DIRECTIONS:
Write out the entries below exactly, from the first line to the one with "Click the Possession % label", both ends included.

>>>

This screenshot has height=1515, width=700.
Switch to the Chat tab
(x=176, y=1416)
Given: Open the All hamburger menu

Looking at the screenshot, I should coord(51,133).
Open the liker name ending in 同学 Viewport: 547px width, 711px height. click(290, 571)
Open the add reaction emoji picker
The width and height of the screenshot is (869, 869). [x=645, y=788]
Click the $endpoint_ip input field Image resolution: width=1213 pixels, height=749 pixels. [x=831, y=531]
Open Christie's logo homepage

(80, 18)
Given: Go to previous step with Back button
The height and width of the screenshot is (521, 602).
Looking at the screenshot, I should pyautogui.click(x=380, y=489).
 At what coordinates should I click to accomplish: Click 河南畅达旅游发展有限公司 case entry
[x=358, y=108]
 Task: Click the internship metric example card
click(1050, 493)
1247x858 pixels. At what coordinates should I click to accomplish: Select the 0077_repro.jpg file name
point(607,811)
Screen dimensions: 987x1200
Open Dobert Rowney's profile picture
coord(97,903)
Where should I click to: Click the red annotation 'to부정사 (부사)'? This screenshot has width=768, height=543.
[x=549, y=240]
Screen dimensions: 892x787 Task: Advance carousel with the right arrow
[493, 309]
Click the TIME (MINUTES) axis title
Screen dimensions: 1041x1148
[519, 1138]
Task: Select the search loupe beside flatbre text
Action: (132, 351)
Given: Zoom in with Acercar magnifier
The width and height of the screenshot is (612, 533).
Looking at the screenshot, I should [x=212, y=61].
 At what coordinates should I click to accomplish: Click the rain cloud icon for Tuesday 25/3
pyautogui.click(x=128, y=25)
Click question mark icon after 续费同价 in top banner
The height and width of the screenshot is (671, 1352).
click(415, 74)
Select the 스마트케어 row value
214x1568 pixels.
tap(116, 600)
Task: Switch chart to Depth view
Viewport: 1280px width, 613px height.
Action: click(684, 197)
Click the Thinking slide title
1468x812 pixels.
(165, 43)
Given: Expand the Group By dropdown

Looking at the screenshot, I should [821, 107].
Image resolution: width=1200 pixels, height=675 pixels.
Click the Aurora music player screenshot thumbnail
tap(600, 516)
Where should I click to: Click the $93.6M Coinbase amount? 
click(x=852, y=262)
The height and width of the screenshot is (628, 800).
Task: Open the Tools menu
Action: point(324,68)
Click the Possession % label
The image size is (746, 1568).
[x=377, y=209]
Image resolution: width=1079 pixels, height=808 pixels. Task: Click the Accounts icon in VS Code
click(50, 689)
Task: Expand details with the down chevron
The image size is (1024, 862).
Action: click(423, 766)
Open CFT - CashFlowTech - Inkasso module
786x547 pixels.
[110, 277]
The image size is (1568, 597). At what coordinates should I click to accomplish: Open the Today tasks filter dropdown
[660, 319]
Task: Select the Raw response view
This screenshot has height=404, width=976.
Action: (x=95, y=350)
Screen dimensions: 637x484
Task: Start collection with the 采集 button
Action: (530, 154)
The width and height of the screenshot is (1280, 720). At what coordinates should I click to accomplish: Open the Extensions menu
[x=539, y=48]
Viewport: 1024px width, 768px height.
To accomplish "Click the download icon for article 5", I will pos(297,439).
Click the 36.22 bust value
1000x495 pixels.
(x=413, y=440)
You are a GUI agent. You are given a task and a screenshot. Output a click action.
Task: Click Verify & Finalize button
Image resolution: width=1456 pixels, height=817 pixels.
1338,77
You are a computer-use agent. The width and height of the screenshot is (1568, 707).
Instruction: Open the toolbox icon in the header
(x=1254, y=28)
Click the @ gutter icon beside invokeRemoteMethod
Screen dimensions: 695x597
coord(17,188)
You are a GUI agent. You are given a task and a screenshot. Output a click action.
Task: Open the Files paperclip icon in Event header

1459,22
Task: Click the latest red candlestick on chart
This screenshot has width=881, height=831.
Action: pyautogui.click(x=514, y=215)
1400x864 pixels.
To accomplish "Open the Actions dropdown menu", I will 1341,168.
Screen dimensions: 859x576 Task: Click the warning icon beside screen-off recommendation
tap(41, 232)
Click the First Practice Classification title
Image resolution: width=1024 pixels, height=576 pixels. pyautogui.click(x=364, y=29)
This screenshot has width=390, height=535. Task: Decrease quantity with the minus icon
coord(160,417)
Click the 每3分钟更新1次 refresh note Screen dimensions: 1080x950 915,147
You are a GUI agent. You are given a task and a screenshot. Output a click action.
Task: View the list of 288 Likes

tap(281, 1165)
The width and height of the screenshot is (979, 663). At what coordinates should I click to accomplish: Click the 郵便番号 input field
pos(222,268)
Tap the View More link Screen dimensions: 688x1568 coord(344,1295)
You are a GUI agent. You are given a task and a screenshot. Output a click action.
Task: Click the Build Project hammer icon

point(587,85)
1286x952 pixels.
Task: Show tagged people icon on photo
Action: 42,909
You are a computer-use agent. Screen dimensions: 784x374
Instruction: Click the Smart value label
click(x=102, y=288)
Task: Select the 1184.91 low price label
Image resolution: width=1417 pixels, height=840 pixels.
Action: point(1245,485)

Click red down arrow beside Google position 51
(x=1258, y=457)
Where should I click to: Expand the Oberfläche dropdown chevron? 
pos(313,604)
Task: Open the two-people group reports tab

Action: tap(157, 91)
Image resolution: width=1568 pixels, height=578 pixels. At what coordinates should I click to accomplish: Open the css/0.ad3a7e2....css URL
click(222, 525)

<<<

RESPONSE TO THIS EXERCISE:
This screenshot has height=1515, width=700.
Switch to the Chat tab
(x=176, y=1416)
Given: Open the All hamburger menu

Looking at the screenshot, I should coord(51,133).
Open the liker name ending in 同学 Viewport: 547px width, 711px height. click(290, 571)
Open the add reaction emoji picker
The width and height of the screenshot is (869, 869). [x=645, y=788]
Click the $endpoint_ip input field Image resolution: width=1213 pixels, height=749 pixels. [x=831, y=531]
Open Christie's logo homepage

(80, 18)
Given: Go to previous step with Back button
The height and width of the screenshot is (521, 602).
Looking at the screenshot, I should pyautogui.click(x=380, y=489).
 At what coordinates should I click to accomplish: Click 河南畅达旅游发展有限公司 case entry
[x=358, y=108]
 Task: Click the internship metric example card
click(1050, 493)
1247x858 pixels. At what coordinates should I click to accomplish: Select the 0077_repro.jpg file name
point(607,811)
Screen dimensions: 987x1200
Open Dobert Rowney's profile picture
coord(97,903)
Where should I click to: Click the red annotation 'to부정사 (부사)'? This screenshot has width=768, height=543.
[x=549, y=240]
Screen dimensions: 892x787 Task: Advance carousel with the right arrow
[493, 309]
Click the TIME (MINUTES) axis title
Screen dimensions: 1041x1148
[519, 1138]
Task: Select the search loupe beside flatbre text
Action: (132, 351)
Given: Zoom in with Acercar magnifier
The width and height of the screenshot is (612, 533).
Looking at the screenshot, I should [x=212, y=61].
 At what coordinates should I click to accomplish: Click the rain cloud icon for Tuesday 25/3
pyautogui.click(x=128, y=25)
Click question mark icon after 续费同价 in top banner
The height and width of the screenshot is (671, 1352).
click(415, 74)
Select the 스마트케어 row value
214x1568 pixels.
tap(116, 600)
Task: Switch chart to Depth view
Viewport: 1280px width, 613px height.
Action: click(684, 197)
Click the Thinking slide title
1468x812 pixels.
(165, 43)
Given: Expand the Group By dropdown

Looking at the screenshot, I should [821, 107].
Image resolution: width=1200 pixels, height=675 pixels.
Click the Aurora music player screenshot thumbnail
tap(600, 516)
Where should I click to: Click the $93.6M Coinbase amount? 
click(x=852, y=262)
The height and width of the screenshot is (628, 800).
Task: Open the Tools menu
Action: point(324,68)
Click the Possession % label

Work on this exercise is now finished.